*** Opening Information shown ***
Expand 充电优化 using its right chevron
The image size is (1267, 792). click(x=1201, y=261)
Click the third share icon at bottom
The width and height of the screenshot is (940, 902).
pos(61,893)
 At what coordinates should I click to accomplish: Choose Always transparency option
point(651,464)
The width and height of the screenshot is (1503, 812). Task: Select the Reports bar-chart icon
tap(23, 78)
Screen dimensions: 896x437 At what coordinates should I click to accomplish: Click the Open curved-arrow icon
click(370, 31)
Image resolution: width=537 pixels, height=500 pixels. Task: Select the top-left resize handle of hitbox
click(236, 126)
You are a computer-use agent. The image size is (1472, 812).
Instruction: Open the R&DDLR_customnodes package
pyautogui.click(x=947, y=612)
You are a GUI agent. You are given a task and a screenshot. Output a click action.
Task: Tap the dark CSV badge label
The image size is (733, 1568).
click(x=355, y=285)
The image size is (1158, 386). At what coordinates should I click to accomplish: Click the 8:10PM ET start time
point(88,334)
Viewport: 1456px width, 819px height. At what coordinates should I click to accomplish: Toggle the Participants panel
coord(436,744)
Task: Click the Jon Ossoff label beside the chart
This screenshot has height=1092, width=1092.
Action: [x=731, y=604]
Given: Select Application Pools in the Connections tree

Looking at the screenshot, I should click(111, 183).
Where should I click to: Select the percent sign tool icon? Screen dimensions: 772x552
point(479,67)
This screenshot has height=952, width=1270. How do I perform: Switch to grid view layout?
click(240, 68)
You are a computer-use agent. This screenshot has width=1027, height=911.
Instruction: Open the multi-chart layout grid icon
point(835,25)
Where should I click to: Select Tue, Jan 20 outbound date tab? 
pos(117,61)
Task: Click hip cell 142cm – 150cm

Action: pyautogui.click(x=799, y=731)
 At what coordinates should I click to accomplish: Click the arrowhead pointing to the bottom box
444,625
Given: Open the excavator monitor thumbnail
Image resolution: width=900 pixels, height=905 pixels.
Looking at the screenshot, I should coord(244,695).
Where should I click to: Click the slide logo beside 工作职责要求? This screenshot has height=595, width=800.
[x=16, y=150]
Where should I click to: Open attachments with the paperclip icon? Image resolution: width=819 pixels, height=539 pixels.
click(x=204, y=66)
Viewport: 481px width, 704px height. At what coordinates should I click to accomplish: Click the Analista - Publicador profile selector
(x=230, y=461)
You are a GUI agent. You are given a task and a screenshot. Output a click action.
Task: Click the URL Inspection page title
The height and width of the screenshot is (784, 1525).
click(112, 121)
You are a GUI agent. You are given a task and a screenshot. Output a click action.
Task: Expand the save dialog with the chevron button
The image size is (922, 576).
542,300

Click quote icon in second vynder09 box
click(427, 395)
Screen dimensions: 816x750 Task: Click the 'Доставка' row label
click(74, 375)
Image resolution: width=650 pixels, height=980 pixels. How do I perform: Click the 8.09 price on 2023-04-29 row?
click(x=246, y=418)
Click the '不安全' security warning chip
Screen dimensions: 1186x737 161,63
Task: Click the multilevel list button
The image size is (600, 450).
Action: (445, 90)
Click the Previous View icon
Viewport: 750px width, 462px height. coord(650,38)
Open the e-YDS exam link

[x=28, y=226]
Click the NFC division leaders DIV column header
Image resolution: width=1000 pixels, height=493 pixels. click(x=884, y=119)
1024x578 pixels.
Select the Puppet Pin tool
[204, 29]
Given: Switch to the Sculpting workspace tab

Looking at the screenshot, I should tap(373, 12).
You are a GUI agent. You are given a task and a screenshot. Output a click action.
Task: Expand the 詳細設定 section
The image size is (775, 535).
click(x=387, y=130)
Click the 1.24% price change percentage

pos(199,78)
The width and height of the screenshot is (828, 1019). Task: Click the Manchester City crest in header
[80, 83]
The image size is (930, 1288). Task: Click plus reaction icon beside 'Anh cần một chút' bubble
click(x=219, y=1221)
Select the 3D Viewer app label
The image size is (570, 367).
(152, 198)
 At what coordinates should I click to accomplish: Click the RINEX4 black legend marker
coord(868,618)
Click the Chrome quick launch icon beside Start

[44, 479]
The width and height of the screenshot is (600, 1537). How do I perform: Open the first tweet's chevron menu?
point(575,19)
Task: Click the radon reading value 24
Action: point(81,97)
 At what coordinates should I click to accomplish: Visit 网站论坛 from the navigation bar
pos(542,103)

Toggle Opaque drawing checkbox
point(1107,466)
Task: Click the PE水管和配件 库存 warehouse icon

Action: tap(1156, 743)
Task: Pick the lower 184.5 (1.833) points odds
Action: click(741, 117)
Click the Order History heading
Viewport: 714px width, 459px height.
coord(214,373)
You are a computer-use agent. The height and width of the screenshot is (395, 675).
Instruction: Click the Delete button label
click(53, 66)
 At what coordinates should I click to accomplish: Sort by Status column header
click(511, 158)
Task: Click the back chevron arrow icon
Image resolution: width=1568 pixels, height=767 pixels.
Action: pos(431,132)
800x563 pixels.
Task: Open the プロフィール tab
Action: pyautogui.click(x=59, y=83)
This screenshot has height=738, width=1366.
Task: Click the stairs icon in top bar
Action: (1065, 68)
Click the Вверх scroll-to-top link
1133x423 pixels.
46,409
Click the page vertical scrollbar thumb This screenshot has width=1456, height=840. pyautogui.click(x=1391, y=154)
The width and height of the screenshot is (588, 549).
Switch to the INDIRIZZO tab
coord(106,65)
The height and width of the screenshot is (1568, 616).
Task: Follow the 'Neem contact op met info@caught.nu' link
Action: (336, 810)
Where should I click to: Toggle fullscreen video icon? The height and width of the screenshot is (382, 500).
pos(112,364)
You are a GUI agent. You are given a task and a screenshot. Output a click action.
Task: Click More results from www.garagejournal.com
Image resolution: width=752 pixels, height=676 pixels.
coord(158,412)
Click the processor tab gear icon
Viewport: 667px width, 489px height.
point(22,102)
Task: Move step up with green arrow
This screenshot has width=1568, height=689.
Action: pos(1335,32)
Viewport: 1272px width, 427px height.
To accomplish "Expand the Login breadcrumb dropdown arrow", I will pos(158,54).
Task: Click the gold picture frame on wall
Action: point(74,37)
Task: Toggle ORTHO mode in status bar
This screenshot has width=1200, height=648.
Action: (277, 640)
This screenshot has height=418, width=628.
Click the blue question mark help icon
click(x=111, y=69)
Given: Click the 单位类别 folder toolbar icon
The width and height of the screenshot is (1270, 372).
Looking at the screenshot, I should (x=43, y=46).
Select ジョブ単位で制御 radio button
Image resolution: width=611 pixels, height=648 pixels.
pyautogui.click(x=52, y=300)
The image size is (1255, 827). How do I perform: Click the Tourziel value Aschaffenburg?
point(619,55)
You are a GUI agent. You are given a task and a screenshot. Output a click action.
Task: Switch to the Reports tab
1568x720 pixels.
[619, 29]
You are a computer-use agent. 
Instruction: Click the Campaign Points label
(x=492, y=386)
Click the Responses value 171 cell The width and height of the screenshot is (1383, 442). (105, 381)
*** Closing Information shown ***
Work request:
State how many lines in the data include the string "page". Nothing else belongs in the reply.

Response area:
2